#### [EXERCISE OBJECTIVE]
Retype the stretch of the Columbian tegu habitat thread from "## beardeddragon111 (Sep" through "(Sep 26, 2017)".

#### [PAGE TEXT]
+--

# Columbian tegu habitat help.



## Scrounger (Sep 22, 2017)

So I recently got a columbian tegu from a rescuer who didn't have room to keep him. He's currently in my spare 100 gallon tank until I can build him a permanent enclosure. But I have a problem, the minimum height and depth in 3 feet, but the largest door in my house is only 31 inches wide. So, what are my options? I can't build in place, and I don't know if I can make something collapsible that will still hold him. Should I go lower in height so I can move it sideways? Try and build a top half and lower half that bolt together? any ideas?


----------



## beardeddragon111 (Sep 23, 2017)

id suggest a top and bottom half made of 2x4s so theyre easy to put together. I dont really know how to describe it, but if you make your frame correctly from 2x4s it gives you a good flat surface to attach the sections together. This will be nice since youll have one piece that you can dedicate to holding substrate properly and one which you can build your door/frame seperately. Sorry if that didnt really make since.


----------



## FluffyGoo (Sep 26, 2017)

I measured my doors and then had my enclosure built into three separate pieces that were then put together once I got it inside. 
It consisted one large bottom piece and two boxes for each side. 
If you do something similar to that it would help.


----------

+--

#### [RECORD LIST]
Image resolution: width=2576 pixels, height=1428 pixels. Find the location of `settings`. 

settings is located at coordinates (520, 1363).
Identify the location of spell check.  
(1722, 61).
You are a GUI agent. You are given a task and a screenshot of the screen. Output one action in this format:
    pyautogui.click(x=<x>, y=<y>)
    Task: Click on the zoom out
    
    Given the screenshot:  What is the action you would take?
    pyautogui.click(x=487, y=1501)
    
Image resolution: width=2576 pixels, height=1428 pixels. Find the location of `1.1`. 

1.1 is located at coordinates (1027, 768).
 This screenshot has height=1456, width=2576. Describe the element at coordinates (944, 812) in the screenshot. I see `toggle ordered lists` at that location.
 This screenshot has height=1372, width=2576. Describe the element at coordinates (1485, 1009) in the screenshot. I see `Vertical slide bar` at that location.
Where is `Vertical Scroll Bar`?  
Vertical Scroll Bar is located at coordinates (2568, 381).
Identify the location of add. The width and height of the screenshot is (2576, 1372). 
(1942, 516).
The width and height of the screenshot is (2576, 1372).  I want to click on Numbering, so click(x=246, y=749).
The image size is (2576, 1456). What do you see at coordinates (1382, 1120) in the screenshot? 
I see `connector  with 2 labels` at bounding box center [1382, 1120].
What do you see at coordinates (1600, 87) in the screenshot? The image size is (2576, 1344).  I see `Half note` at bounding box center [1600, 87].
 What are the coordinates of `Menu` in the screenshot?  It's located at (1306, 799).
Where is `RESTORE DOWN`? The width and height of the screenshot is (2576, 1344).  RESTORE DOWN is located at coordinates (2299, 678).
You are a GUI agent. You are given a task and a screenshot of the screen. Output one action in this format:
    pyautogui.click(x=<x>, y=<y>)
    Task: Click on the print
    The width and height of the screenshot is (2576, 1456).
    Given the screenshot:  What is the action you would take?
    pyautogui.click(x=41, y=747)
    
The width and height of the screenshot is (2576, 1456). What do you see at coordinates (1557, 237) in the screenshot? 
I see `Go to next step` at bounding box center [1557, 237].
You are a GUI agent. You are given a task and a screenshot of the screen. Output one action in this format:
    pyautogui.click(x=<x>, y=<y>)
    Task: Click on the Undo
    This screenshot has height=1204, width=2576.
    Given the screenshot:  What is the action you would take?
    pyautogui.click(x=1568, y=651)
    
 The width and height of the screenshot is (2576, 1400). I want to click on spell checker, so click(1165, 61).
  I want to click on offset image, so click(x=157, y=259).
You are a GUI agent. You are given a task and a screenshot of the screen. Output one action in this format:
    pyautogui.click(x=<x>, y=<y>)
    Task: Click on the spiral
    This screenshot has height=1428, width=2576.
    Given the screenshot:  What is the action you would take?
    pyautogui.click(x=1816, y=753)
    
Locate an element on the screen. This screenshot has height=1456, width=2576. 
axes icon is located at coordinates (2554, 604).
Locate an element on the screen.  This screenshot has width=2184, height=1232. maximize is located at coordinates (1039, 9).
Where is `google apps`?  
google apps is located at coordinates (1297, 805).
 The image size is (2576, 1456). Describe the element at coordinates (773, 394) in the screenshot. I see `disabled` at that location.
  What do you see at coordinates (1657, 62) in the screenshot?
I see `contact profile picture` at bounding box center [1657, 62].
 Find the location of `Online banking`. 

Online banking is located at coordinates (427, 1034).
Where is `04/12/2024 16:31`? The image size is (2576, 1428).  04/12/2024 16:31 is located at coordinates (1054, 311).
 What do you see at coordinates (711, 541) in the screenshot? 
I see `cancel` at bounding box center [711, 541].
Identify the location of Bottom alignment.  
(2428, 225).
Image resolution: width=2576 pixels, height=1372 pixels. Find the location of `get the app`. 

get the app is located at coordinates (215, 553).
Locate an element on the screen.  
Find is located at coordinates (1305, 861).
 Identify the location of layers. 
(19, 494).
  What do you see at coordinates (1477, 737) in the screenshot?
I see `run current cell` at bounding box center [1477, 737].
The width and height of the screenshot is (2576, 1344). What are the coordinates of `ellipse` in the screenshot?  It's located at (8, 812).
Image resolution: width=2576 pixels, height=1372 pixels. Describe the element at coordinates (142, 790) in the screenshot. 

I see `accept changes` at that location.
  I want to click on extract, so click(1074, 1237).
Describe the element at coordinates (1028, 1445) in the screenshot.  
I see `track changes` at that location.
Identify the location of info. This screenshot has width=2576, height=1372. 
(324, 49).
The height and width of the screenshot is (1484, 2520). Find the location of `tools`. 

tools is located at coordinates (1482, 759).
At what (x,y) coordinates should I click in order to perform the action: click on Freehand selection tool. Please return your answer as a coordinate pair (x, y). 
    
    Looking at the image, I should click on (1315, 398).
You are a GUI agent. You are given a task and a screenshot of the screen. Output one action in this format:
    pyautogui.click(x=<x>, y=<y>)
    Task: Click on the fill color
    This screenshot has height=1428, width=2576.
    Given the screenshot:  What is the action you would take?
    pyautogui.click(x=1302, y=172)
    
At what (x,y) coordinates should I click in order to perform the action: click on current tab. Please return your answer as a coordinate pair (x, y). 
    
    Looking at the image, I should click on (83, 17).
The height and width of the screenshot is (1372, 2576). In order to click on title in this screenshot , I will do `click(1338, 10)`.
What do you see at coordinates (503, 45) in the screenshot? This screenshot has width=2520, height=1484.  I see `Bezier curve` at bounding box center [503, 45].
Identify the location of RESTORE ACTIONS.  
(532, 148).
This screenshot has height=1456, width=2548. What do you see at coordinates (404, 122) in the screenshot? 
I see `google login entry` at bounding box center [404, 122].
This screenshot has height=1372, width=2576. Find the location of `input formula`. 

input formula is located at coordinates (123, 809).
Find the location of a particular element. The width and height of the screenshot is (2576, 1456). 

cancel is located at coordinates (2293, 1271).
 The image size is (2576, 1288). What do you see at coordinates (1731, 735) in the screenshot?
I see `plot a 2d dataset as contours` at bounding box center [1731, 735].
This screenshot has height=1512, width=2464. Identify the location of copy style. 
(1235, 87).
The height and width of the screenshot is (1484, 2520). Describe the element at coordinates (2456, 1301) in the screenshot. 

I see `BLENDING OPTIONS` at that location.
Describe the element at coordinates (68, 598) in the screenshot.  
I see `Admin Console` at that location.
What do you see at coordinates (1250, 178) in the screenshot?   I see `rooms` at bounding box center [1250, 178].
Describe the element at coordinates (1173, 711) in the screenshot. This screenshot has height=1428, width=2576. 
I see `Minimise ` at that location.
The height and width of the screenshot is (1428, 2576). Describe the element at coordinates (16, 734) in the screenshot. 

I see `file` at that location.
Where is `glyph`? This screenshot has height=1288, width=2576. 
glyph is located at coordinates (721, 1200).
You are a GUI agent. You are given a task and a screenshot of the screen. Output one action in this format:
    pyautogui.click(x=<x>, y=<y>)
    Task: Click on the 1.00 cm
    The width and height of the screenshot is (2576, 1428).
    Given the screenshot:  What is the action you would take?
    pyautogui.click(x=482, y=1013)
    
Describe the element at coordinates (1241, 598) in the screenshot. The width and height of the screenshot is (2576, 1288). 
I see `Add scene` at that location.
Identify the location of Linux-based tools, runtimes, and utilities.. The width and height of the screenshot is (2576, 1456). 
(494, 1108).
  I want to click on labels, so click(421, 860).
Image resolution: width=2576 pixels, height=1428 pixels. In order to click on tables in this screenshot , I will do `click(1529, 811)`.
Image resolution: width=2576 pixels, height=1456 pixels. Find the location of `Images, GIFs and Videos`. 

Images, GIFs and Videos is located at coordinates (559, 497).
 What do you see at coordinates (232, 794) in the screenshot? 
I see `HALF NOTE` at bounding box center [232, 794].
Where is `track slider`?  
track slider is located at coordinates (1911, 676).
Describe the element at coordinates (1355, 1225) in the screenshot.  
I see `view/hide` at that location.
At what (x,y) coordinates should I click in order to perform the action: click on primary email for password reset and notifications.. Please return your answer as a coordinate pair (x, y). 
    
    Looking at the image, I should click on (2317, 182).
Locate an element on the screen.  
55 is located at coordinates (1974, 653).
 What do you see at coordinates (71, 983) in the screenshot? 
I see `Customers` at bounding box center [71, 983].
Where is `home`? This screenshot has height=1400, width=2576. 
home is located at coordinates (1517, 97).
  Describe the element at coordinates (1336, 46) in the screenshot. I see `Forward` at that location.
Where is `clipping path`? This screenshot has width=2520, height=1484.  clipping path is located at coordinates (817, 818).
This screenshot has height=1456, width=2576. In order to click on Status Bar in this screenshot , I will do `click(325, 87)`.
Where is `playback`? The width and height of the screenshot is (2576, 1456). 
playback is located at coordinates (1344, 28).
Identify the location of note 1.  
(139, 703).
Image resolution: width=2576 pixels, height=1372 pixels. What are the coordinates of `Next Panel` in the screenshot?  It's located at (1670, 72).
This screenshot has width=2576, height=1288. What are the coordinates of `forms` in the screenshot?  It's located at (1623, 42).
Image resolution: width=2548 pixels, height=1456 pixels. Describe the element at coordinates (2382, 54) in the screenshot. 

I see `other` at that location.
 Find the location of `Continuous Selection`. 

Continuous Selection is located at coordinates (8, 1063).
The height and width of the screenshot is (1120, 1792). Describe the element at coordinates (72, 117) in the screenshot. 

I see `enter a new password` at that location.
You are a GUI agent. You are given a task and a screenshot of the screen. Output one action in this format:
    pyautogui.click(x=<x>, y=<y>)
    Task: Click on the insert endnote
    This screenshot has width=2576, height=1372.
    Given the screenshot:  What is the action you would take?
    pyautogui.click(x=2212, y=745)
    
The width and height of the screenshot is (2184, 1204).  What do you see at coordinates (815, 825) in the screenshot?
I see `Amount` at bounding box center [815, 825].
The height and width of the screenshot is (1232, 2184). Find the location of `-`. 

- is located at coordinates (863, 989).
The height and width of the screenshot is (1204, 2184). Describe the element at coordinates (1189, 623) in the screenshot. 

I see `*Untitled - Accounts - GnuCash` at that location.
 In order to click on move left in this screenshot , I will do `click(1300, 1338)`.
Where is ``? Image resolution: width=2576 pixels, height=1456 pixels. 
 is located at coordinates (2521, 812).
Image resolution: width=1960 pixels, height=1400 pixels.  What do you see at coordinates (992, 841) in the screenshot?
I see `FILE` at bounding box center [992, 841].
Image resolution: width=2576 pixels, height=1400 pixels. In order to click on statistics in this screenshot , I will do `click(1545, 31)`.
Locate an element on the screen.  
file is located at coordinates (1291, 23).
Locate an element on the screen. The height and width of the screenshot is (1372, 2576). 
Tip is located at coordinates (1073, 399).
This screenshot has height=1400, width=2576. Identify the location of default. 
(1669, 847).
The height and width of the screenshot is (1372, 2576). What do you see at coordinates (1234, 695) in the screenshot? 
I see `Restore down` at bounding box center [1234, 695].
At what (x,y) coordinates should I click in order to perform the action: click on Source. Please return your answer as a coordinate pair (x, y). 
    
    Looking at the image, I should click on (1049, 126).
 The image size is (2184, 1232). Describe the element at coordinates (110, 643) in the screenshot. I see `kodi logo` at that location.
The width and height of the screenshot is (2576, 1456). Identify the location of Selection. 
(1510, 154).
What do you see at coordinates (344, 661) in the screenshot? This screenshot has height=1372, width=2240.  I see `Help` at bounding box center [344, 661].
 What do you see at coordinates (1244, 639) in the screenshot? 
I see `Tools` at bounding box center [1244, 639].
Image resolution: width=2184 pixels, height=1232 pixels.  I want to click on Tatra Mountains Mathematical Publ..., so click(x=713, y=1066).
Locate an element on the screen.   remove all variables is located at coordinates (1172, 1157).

+--

#### [ANSWER TO THIS PROBLEM]
## beardeddragon111 (Sep 23, 2017)

id suggest a top and bottom half made of 2x4s so theyre easy to put together. I dont really know how to describe it, but if you make your frame correctly from 2x4s it gives you a good flat surface to attach the sections together. This will be nice since youll have one piece that you can dedicate to holding substrate properly and one which you can build your door/frame seperately. Sorry if that didnt really make since.


----------



## FluffyGoo (Sep 26, 2017)